According to the United States Census Bureau, the city has a total area of 0.05 sqmi, all land.

== Demographics ==

===2020 census===
As of the census of 2020, there were 39 people, 15 households, and 10 families residing in the city. The population density was 792.4 inhabitants per square mile (306.0/km^{2}). There were 22 housing units at an average density of 447.0 per square mile (172.6/km^{2}). The racial makeup of the city was 92.3% White, 0.0% Black or African American, 0.0% Native American, 5.1% Asian, 0.0% Pacific Islander, 0.0% from other races and 2.6% from two or more races. Hispanic or Latino persons of any race comprised 2.6% of the population.

Of the 15 households, 33.3% of which had children under the age of 18 living with them, 53.3% were married couples living together, 6.7% were cohabitating couples, 20.0% had a female householder with no spouse or partner present and 20.0% had a male householder with no spouse or partner present. 33.3% of all households were non-families. 20.0% of all households were made up of individuals, 13.3% had someone living alone who was 65 years old or older.

The median age in the city was 47.3 years. 15.4% of the residents were under the age of 20; 2.6% were between the ages of 20 and 24; 17.9% were from 25 and 44; 51.3% were from 45 and 64; and 12.8% were 65 years of age or older. The gender makeup of the city was 51.3% male and 48.7% female.

===2010 census===
As of the census of 2010, there were 57 people, 22 households, and 14 families living in the city. The population density was 1140.0 PD/sqmi. There were 26 housing units at an average density of 520.0 /mi2. The racial makeup of the city was 96.5% White and 3.5% African American.

There were 22 households, of which 22.7% had children under the age of 18 living with them, 54.5% were married couples living together, 9.1% had a female householder with no husband present, and 36.4% were non-families. 27.3% of all households were made up of individuals. The average household size was 2.59 and the average family size was 3.29.

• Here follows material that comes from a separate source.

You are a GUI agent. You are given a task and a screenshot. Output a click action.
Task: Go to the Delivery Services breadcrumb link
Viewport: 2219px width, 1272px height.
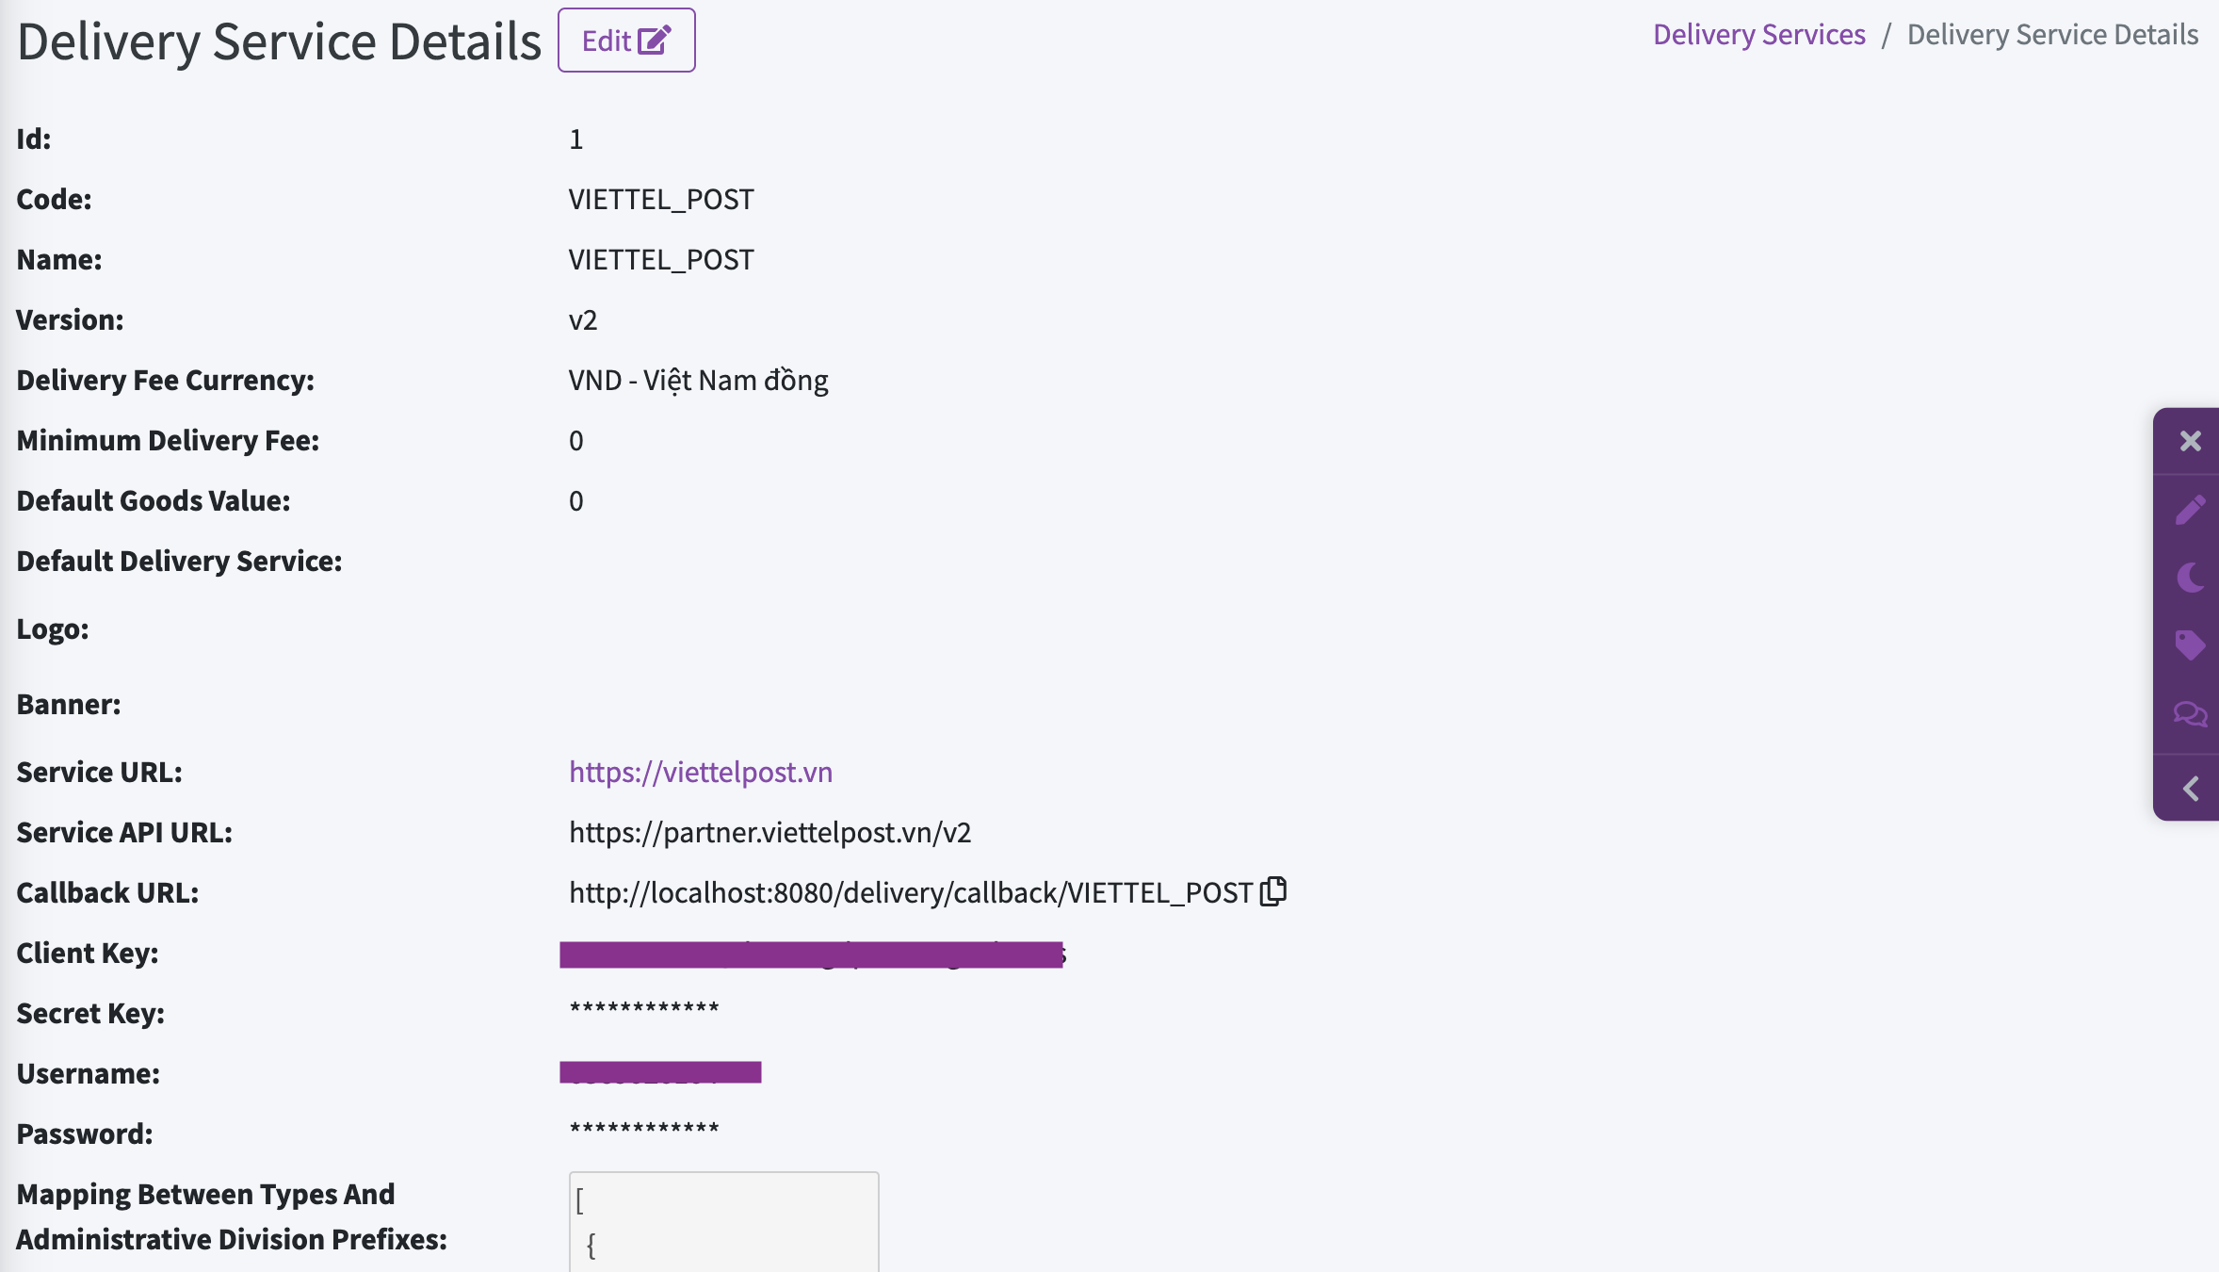tap(1758, 35)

The median age in the city was 43.5 years. 26.3% of residents were under the age of 18; 3.6% were between the ages of 18 and 24; 22.9% were from 25 to 44; 28.1% were from 45 to 64; and 19.3% were 65 years of age or older. The gender makeup of the city was 56.1% male and 43.9% female.

===2000 census===
As of the census of 2000, there were 62 people, 24 households, and 19 families living in the city. The population density was 1,394.9 PD/sqmi. There were 28 housing units at an average density of 629.9 /mi2. The racial makeup of the city was 98.39% White, and 1.61% from two or more races.

There were 24 households, out of which 33.3% had children under the age of 18 living with them, 66.7% were married couples living together, and 20.8% were non-families. 16.7% of all households were made up of individuals, and 4.2% had someone living alone who was 65 years of age or older. The average household size was 2.58 and the average family size was 2.95.

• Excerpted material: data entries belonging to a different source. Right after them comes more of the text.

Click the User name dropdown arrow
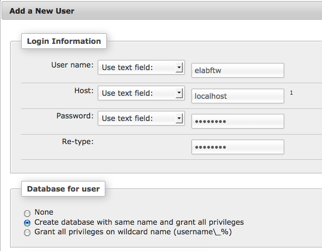This screenshot has width=322, height=251. coord(179,68)
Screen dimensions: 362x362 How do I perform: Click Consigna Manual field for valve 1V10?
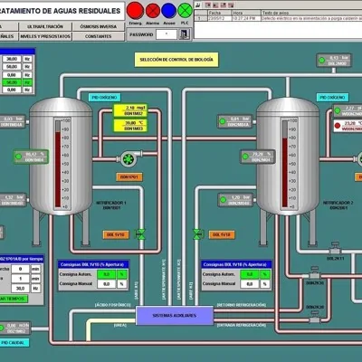tap(107, 284)
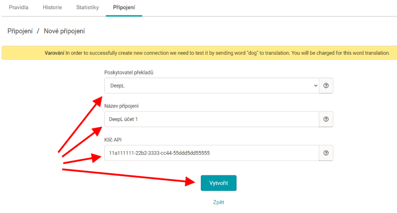The image size is (397, 213).
Task: Navigate to Připojení in the breadcrumb
Action: pos(20,31)
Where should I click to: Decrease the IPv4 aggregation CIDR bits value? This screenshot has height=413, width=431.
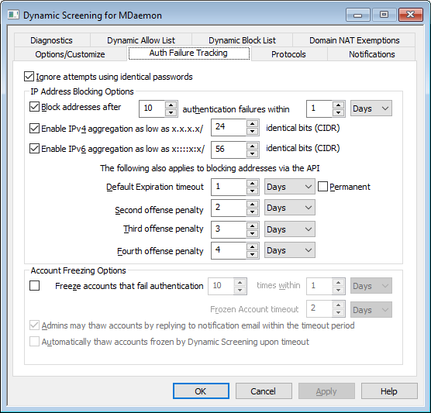[x=252, y=132]
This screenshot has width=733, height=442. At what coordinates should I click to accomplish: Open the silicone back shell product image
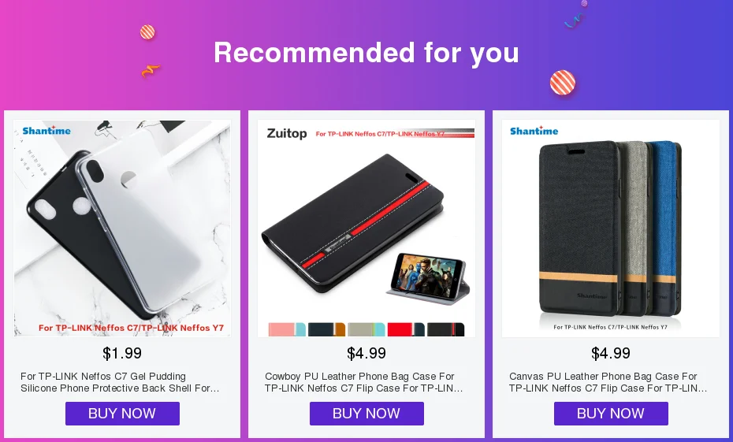(x=122, y=228)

In the city, the population was spread out, with 25.8% under the age of 18, 3.2% from 18 to 24, 37.1% from 25 to 44, 29.0% from 45 to 64, and 4.8% who were 65 years of age or older. The median age was 37 years. For every 100 females, there were 121.4 males. For every 100 females age 18 and over, there were 109.1 males.

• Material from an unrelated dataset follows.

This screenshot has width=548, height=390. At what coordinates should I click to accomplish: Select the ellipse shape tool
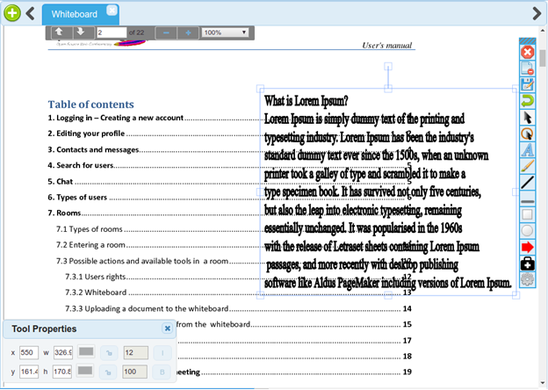[x=528, y=232]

The median income for a household in the city was $35,938, and the median income for a family was $43,750. Males had a median income of $30,625 versus $23,333 for females. The per capita income for the city was $18,365. There were no families and 1.7% of the population living below the poverty line, including no under eighteens and none of those over 64.

==Education==
Colfax–Mingo Community School District operates area public schools. The Colfax and Mingo school districts consolidated on July 1, 1985.